The moment when, after many years
of hard work and a long voyage
you stand in the centre of your room,
house, half-acre, square mile, island, country,
knowing at last how you got there,
and say, I own this,
is the same moment when the trees unloose
their soft arms from around you,
the birds take back their language,
the cliffs fissure and collapse,
the air moves back from you like a wave
and you can't breathe.
No, they whisper. You own nothing.
You were a visitor, time after time
climbing the hill, planting the flag, proclaiming.
We never belonged to you.
You never found us.
It was always the other way round.
Written by the women who wrote about the United States being taken over by Christian fascists and enslaving all women! Prescient!
Does anyone know if this poem is part of a collection/book published by Atwood or is it a standalone piece? If its part of a collection/book I would greatly appreciate the name of it : )

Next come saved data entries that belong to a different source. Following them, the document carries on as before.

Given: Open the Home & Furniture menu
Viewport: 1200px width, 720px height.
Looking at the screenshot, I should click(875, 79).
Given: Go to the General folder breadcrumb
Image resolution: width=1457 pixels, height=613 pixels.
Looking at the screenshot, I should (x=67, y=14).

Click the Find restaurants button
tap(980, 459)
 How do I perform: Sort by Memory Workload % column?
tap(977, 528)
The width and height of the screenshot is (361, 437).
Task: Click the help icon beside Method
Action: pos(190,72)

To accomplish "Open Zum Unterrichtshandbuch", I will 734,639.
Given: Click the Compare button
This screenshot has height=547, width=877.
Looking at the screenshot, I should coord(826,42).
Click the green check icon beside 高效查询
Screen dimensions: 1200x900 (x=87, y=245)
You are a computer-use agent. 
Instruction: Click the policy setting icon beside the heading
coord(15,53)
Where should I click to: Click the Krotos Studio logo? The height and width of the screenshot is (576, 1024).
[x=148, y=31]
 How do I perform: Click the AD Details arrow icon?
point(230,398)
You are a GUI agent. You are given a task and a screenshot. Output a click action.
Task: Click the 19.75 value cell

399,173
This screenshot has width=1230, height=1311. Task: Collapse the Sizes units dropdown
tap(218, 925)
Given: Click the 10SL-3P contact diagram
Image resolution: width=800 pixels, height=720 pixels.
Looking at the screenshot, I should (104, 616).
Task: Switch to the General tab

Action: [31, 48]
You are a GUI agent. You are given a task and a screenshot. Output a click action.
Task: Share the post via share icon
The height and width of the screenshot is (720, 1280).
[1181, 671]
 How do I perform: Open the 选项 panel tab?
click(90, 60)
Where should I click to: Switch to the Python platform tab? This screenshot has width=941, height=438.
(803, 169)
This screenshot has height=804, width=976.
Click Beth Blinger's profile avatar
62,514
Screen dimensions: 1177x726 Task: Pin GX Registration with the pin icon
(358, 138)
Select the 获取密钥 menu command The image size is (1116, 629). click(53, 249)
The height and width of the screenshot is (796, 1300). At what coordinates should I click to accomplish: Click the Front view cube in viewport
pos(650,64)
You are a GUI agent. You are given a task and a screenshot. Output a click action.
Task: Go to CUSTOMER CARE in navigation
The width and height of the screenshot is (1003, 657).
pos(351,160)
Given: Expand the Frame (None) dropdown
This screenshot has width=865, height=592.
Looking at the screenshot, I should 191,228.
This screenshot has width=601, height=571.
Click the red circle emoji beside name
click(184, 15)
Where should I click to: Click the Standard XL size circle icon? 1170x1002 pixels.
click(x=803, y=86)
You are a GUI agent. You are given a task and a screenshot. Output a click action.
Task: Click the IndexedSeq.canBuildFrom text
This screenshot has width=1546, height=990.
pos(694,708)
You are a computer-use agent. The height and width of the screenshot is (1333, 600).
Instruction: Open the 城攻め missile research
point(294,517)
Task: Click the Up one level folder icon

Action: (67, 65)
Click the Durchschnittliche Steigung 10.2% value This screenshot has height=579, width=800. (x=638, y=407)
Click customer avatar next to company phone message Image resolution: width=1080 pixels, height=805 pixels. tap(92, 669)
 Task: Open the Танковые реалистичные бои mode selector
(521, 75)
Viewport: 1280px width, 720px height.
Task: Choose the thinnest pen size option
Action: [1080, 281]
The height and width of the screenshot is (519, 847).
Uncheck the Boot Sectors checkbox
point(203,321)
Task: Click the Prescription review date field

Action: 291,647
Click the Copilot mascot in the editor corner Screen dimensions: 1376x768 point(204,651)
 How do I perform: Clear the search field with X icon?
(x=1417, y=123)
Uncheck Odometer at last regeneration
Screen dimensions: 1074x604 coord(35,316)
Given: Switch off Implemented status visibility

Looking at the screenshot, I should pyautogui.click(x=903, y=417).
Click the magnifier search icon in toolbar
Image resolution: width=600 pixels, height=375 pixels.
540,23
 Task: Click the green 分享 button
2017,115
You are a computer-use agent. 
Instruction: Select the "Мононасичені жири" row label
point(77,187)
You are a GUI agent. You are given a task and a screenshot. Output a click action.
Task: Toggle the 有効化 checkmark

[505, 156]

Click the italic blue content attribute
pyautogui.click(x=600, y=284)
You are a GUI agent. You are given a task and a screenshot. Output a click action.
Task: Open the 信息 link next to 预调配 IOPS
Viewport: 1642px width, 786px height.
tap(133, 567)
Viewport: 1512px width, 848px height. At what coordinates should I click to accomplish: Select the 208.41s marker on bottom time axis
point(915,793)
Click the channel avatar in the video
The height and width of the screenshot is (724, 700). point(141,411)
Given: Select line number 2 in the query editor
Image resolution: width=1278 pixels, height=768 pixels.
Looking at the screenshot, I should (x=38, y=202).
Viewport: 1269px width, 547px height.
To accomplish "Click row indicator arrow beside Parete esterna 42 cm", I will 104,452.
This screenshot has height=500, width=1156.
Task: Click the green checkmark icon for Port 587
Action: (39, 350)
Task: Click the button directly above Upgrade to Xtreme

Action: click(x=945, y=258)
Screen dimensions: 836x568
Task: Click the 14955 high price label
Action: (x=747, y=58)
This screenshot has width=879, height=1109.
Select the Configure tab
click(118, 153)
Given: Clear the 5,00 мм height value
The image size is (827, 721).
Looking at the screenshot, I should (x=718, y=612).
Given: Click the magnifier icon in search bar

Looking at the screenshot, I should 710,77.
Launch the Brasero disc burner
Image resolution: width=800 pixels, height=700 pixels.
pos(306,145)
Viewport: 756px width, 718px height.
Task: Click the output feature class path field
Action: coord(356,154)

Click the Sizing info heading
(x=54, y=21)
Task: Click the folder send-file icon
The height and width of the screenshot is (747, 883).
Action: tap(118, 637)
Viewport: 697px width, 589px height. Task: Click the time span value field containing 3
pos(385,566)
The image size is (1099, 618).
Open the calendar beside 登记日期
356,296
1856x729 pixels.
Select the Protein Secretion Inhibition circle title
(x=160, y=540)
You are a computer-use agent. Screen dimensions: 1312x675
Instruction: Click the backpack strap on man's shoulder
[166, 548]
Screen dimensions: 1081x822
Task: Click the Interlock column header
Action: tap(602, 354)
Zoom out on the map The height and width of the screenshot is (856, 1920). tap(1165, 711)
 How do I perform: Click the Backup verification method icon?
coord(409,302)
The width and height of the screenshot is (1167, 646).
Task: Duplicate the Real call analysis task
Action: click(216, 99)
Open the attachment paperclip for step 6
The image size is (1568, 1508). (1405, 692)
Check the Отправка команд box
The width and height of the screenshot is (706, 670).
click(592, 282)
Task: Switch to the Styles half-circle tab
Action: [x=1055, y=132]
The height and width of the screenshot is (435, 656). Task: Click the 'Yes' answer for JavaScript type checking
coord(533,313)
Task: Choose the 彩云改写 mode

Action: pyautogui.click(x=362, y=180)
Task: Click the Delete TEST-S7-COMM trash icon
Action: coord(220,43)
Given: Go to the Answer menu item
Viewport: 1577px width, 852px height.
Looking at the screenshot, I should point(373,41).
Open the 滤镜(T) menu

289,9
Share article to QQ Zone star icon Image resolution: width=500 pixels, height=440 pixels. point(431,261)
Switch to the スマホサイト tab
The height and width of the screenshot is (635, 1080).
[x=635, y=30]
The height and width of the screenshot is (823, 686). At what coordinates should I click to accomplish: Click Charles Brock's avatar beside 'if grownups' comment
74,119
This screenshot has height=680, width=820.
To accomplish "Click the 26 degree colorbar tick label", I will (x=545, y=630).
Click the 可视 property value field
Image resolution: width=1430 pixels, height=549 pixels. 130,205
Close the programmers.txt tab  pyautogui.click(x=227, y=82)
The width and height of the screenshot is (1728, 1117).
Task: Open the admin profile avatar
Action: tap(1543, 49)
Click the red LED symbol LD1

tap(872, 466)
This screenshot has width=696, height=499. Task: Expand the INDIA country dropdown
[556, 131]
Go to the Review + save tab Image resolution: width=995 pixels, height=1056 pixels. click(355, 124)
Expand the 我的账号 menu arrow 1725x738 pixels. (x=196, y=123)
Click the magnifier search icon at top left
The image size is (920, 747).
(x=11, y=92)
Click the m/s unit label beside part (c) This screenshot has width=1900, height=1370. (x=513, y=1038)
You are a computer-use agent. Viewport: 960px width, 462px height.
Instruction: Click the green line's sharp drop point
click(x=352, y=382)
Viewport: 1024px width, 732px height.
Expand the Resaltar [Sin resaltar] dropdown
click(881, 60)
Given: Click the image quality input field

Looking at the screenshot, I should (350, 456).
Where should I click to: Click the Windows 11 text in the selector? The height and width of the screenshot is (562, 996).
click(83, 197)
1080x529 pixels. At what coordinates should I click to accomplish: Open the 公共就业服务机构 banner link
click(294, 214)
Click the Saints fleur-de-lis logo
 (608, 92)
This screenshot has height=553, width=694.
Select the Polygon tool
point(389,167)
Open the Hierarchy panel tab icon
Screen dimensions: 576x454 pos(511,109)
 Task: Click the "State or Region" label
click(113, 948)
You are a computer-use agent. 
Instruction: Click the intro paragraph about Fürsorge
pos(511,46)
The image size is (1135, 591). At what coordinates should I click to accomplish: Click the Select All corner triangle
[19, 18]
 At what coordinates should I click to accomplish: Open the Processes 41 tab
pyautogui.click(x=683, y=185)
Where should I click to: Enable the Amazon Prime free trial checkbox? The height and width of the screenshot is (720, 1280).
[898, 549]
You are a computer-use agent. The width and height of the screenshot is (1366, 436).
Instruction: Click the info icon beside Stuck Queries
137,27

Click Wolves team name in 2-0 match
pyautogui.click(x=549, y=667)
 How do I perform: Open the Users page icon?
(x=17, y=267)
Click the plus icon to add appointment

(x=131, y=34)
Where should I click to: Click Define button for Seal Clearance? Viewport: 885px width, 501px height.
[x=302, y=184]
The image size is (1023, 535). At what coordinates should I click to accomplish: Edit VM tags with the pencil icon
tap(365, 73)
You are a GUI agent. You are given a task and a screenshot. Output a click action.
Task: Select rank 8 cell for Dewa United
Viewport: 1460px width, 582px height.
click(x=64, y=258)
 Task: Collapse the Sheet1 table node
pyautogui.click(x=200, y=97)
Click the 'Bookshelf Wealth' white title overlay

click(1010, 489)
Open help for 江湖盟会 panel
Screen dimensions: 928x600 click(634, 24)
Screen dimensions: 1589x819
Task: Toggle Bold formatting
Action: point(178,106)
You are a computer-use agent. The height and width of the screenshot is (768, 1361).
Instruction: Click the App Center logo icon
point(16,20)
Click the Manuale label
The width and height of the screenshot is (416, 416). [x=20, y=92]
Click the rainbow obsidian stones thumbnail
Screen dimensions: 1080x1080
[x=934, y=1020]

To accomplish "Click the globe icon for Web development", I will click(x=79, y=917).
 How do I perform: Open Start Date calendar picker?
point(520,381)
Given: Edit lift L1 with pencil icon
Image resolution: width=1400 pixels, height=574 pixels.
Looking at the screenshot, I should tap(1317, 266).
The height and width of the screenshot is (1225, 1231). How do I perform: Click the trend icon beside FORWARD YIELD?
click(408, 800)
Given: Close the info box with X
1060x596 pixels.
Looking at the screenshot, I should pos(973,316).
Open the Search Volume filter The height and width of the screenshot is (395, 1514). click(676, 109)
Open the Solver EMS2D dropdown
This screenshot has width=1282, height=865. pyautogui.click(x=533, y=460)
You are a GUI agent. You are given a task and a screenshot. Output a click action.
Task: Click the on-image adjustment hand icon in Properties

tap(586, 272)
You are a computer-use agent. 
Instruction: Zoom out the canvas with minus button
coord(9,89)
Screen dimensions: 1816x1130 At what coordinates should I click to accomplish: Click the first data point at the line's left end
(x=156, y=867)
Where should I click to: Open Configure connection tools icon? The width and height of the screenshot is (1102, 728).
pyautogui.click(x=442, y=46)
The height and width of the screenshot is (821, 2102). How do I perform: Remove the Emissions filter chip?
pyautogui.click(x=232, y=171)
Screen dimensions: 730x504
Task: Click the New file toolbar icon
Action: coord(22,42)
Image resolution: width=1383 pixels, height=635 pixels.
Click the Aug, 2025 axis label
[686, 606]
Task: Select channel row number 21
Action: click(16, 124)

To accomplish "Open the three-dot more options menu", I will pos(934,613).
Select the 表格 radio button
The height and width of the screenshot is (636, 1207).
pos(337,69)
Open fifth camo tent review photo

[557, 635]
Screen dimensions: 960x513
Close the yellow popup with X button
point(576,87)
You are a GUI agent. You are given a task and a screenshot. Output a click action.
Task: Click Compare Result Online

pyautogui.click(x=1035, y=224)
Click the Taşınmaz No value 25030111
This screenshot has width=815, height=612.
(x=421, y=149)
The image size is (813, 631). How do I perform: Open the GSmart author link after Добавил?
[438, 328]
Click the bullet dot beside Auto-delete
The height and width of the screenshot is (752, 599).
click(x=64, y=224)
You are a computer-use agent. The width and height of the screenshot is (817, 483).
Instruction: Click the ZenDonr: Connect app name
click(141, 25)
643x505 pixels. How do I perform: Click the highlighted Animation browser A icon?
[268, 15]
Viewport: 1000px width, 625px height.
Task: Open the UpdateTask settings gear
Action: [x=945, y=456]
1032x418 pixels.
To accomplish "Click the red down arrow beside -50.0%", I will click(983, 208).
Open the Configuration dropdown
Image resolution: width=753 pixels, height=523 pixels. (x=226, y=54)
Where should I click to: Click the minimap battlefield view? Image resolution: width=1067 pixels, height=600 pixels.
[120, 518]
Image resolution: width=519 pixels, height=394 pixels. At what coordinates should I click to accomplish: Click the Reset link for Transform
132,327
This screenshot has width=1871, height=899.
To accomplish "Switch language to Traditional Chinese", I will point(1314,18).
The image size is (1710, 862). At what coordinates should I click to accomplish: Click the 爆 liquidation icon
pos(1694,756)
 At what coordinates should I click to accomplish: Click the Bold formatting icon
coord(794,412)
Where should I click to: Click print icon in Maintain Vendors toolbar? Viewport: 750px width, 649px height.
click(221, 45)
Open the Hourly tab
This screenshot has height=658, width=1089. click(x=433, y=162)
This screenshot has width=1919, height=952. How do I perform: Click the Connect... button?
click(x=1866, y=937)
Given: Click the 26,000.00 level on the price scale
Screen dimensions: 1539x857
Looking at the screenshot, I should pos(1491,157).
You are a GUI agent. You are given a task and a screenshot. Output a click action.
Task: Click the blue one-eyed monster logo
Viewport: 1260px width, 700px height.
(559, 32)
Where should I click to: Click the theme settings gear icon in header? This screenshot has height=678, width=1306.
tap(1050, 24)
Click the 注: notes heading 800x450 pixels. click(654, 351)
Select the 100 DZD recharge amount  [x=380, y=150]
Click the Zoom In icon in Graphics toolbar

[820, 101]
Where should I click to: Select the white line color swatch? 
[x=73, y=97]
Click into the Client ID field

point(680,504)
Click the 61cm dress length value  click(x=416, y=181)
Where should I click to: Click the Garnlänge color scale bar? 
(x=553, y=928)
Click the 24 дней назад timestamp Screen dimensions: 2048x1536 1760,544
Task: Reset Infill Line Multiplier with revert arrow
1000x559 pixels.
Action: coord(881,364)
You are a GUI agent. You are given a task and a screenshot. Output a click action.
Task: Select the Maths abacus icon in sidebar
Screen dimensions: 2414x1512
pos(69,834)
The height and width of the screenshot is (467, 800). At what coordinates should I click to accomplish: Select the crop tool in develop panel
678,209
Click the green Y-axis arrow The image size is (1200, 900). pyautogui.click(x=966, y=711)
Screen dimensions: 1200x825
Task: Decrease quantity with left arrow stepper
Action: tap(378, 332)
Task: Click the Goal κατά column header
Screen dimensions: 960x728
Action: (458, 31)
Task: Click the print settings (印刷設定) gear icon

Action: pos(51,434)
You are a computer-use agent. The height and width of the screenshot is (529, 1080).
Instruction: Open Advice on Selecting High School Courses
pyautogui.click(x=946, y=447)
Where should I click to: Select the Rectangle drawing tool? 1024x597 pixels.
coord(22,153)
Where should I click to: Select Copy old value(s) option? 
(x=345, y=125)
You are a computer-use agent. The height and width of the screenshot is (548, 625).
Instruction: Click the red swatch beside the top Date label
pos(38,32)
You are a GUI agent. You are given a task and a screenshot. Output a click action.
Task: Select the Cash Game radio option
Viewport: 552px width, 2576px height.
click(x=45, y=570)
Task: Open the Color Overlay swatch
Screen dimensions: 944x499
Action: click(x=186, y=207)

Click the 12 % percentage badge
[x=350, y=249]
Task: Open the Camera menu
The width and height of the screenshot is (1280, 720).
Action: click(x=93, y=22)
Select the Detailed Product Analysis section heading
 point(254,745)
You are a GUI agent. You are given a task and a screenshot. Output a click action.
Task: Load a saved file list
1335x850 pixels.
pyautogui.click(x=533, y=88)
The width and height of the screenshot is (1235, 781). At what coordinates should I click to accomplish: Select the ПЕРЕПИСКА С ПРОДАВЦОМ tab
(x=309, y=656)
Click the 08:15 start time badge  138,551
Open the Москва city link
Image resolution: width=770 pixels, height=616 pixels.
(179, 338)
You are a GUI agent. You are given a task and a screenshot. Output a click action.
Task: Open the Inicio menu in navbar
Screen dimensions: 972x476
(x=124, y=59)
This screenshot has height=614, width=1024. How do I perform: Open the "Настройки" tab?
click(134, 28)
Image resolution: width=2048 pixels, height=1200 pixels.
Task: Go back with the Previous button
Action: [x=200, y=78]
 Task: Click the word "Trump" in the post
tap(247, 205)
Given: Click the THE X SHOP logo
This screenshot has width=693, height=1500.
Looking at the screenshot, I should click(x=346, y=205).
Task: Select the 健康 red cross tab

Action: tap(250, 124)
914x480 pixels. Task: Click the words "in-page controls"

It is from the book of poetry called Morning in the Burned House
This is a beautiful poem about nature. The main theme of this poem is natures ownership. The first stanza talks about natures beauty and that humans own all of it. The second stanza changes all of this. Margaret Atwood uses personification and imagery to convey natures rejection to the fact that humans own nature. In the third stanza nature restates that humans indeed do not own nature and that humans belong to nature. Instead of the other way around. Natures ownership is a good question. I agree that nature owns us because why else must we return to the ground when we die?
Poopoo fart is my favourite thing 🥹
I hope you only mean this is what it is about for you. Because I 'hear' a completely distinct message that is not about something external, but quite esoteric.... about the hubris of mind in mankind thinking anything is all about his/her view.